HUST 4501. Humanitarianism and Global Health: Unequal Access for the Displaced and Marginalized. (4 Credits)

This course will examine the greater impact of global health crises on marginalized groups—conflict affected, displaced, women, the elderly and LBGQT communities. Exploring through case studies the way international actors—including development institutions, UN agencies, states, private companies, foundations and humanitarian actors—respond to health crises. Trauma, epidemics disease, access to food, gender and human rights will be topics of concern. Four-credit courses that meets for 150 minutes per week require three additional hours of class preparation per week on the part of the student in lieu of an additional hour of formal instruction.

Attributes: ENST, ESEL, HPSE, INST, ISIN, PJSJ, PJST.

HUST 4800. International Humanitarian Internship. (4 Credits)

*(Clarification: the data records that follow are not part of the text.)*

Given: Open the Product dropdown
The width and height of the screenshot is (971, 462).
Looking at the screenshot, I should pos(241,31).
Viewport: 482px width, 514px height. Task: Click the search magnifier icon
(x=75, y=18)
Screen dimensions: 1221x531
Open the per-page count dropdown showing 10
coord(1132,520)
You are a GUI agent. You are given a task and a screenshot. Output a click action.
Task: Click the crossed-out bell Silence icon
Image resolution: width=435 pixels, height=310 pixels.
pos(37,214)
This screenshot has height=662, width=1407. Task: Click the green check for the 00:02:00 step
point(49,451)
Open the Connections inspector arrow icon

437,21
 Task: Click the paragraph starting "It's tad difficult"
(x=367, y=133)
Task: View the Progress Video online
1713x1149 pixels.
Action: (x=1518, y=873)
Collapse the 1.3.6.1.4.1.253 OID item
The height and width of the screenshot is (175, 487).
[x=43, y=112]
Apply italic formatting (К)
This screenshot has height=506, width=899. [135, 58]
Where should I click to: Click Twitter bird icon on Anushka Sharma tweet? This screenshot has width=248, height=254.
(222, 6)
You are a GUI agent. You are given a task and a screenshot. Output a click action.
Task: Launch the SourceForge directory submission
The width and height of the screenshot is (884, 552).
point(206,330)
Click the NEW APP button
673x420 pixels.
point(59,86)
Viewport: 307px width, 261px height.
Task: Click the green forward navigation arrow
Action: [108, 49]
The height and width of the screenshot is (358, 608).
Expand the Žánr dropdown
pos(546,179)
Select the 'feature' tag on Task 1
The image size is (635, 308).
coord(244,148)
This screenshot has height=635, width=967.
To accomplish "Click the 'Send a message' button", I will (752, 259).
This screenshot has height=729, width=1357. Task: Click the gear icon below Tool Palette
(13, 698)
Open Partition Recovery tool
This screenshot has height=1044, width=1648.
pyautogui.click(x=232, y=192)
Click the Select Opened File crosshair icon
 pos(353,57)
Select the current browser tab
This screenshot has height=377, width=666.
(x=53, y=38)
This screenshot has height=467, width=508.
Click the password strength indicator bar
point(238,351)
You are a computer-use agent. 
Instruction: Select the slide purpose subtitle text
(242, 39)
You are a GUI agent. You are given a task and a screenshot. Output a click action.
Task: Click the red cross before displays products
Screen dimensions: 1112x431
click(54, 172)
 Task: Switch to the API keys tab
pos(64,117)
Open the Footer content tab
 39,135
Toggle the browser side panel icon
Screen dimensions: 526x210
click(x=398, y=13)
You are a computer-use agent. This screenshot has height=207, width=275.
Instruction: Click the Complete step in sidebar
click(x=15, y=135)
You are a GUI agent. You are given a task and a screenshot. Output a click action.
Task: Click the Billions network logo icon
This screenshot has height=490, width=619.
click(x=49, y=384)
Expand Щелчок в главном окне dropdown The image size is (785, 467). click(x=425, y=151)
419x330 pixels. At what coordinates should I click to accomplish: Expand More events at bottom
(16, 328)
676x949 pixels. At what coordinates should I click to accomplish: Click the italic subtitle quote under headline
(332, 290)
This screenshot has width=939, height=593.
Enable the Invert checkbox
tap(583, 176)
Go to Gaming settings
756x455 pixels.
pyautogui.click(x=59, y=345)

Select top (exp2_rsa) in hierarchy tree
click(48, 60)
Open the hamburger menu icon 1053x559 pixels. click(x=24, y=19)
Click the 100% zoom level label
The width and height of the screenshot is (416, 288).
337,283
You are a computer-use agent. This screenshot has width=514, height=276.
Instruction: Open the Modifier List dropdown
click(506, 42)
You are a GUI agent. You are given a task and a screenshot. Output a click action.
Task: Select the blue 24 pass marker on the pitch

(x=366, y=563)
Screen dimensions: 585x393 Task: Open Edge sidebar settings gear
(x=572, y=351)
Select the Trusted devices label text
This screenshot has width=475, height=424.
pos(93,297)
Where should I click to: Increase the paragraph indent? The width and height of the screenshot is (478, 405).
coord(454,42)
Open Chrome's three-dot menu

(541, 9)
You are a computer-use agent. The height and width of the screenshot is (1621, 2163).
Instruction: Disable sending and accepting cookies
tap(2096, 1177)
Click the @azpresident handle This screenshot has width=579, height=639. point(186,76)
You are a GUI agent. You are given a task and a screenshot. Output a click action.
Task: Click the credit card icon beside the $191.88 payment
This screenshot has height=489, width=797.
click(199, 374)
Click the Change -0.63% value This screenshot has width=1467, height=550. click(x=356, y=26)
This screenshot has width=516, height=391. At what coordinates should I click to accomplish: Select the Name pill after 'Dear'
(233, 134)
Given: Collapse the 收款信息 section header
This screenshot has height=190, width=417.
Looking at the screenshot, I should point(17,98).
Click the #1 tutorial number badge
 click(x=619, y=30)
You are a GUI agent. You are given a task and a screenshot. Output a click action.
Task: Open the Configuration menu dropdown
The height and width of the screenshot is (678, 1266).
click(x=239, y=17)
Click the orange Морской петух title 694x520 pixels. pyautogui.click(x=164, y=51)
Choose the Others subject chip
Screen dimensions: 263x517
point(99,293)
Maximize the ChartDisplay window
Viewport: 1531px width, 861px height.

The Undergraduate course on Humanitarian Action: Theory and Application offers an introduction to humanitarian aid work and provides an understanding of the complexities and challenges the key actors face in an applied context. The course focuses on teaching the common principles of the world of humanitarian affairs, with a cross-cutting, interdisciplinary perspective that also analyzes gender, age differences, human rights frameworks, and indigenous cultural approaches to conflict and post-conflict phenomena. In addition to these teach topics, students would have an opportunity to intern at prominent international humanitarian organizations in New York. These would help them gain the necessary exposure and understanding of the dynamics of such organizations and their mission. Students would be required to meet with, and relate their experiences with the professor periodically and be mentored on how best to utilize the skills they gain to further advance their interests in humanitarian aid work. Note: Four-credit courses that meet for 150 minutes per week require three additional hours of class preparation per week on the part of the student in lieu of an additional hour of formal instruction.

Attributes: INST, ISIN, SOIN.

Prerequisites: HUST 4001 and HUST 4500.

HUST 4801. Summer Humanitarian Internship. (1 Credit)

This course offers students the opportunity to reflect on internship with an international humanitarian on intergovernmental organization in New York City.

HUST 4888. Senior Thesis Seminar. (4 Credits)

The seminar is designed to assist Humanitarian Studies Major students through the main stages of their thesis: formulating appropriate questions; undertaking effective research to answer those questions; organizing, analyzing and communicating findings and arguments. The seminar is a single-semester course, taken in students’ senior year. The students will meet weekly to discuss problems of common interest under the guidance of faculty members from a variety of disciplines drawn from the major committee. Note: Four-credit courses that meet for 150 minutes per week require three additional hours of class preparation per week on the part of the student in lieu of an additional hour of formal instruction.

Attribute: SOIN.

Prerequisites: HUST 4001 and HUST 4500.